GRASP: Graph Reasoning Agents for Systems Pharmacology with Human-in-the-Loop

TL;DR

GRASP tackles the bottleneck of Quantitative Systems Pharmacology model construction by integrating a graph-structured knowledge representation with four specialized agents and a human-in-the-loop interface. It operates in two phases—Understanding and Action—preserving mass balance, units, and physiological constraints through constraint-aware graph manipulation and BFS-based parameter alignment. Across LLM-based evaluations, GRASP outperforms SME-guided baselines in biological plausibility, mathematical correctness, structural fidelity, and code quality, while enabling efficient, iterative, natural-language-driven model modification.

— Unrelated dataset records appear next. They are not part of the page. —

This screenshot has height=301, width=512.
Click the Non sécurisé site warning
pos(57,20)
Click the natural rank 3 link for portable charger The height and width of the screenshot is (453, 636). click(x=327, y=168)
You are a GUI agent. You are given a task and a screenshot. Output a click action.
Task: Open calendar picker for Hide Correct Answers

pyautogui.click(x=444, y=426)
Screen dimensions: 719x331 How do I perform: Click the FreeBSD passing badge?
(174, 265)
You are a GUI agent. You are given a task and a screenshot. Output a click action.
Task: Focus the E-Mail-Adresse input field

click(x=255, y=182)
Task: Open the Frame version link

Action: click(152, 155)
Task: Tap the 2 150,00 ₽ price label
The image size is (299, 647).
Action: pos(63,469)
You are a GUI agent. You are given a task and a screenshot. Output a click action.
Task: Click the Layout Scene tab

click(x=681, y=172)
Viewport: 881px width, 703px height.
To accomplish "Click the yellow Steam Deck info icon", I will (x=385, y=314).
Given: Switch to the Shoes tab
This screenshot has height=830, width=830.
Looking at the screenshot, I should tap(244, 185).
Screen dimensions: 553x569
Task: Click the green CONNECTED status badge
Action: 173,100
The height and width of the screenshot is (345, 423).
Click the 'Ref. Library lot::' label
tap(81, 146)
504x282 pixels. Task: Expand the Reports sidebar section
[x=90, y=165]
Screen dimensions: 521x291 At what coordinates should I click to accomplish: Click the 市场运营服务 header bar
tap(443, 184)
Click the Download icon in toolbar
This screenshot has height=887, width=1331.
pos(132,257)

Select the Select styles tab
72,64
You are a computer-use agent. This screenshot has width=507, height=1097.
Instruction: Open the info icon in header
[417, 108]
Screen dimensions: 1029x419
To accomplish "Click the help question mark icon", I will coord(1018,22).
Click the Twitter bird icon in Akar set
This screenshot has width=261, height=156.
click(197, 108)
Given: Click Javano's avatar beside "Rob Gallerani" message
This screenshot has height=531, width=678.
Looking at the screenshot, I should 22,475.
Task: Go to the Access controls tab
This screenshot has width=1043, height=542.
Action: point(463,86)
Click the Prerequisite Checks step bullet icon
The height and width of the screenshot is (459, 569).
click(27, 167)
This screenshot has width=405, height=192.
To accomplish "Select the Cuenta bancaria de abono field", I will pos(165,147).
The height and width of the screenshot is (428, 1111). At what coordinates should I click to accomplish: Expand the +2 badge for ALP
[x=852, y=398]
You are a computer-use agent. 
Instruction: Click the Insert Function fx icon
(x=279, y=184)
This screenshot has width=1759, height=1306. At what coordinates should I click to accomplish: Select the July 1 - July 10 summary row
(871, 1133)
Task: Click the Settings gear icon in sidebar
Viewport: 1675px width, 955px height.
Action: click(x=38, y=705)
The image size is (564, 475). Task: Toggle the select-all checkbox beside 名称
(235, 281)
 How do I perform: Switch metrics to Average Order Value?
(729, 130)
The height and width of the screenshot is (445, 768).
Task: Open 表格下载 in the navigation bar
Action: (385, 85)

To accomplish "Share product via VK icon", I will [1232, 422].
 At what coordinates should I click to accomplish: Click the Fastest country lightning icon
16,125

A progressive case study demonstrates GRASP handling increasingly complex pharmacological mechanisms (TMDD, multi-receptor interactions, cooperative binding) without compromising constraint satisfaction, highlighting its potential to democratize high-fidelity QSP modeling.

Abstract

Quantitative Systems Pharmacology (QSP) modeling is essential for drug development but it requires significant time investment that limits the throughput of domain experts. We present \textbf{GRASP} -- a multi-agent, graph-reasoning framework with a human-in-the-loop conversational interface -- that encodes QSP models as typed biological knowledge graphs and compiles them to executable MATLAB/SimBiology code while preserving units, mass balance, and physiological constraints. A two-phase workflow -- \textsc{Understanding} (graph reconstruction of legacy code) and \textsc{Action} (constraint-checked, language-driven modification) -- is orchestrated by a state machine with iterative validation. GRASP performs breadth-first parameter-alignment around new entities to surface dependent quantities and propose biologically plausible defaults, and it runs automatic execution/diagnostics until convergence. In head-to-head evaluations using LLM-as-judge, GRASP outperforms SME-guided CoT and ToT baselines across biological plausibility, mathematical correctness, structural fidelity, and code quality (\(\approx\)9--10/10 vs.\ 5--7/10). BFS alignment achieves F1 = 0.95 for dependency discovery, units, and range. These results demonstrate that graph-structured, agentic workflows can make QSP model development both accessible and rigorous, enabling domain experts to specify mechanisms in natural language without sacrificing biomedical fidelity.

Figures (7)

• Figure 1: GRASP Multi-Agent System Architecture and Workflow. (A) Understanding: Multi-agent QSP model understanding demonstrating iterative model understanding and reproduction, where agents collaboratively extract knowledge graphs from original QSP code, generate equivalent MATLAB code, and validate with feedback loops until convergence. (B) Action: illustrating interactive modification workflow, where natural language user prompts are processed to update knowledge graphs, regenerate MATLAB code, and perform automated debugging cycles until successful execution, with versioned output management for traceability.
• Figure 2: GRASP vs CoT and ToT with SME guided prompts with LLM as a judge.
• Figure S1: Initial two-compartment pharmacokinetic model serving as the baseline for progressive modifications. This represents the starting point before any conversational modifications, showing basic drug distribution between central (V_c) and peripheral (V_p) compartments with linear elimination kinetics.
• Figure S2: Model evolution after Prompt 1 (C.2): Addition of full TMDD system with R1 receptor. The figure demonstrates GRASP's capability to integrate target-mediated drug disposition mechanisms including receptor binding, internalization, degradation, and soluble receptor shedding processes while preserving the original pharmacokinetic structure.
• Figure S3: Model expansion after Prompt 2 (C.3): Integration of dual-target TMDD system with R2 receptor. This figure illustrates the system's ability to handle complex multi-target pharmacology with independent receptor dynamics, competitive drug binding, and parallel TMDD pathways while maintaining mathematical consistency across all biological processes.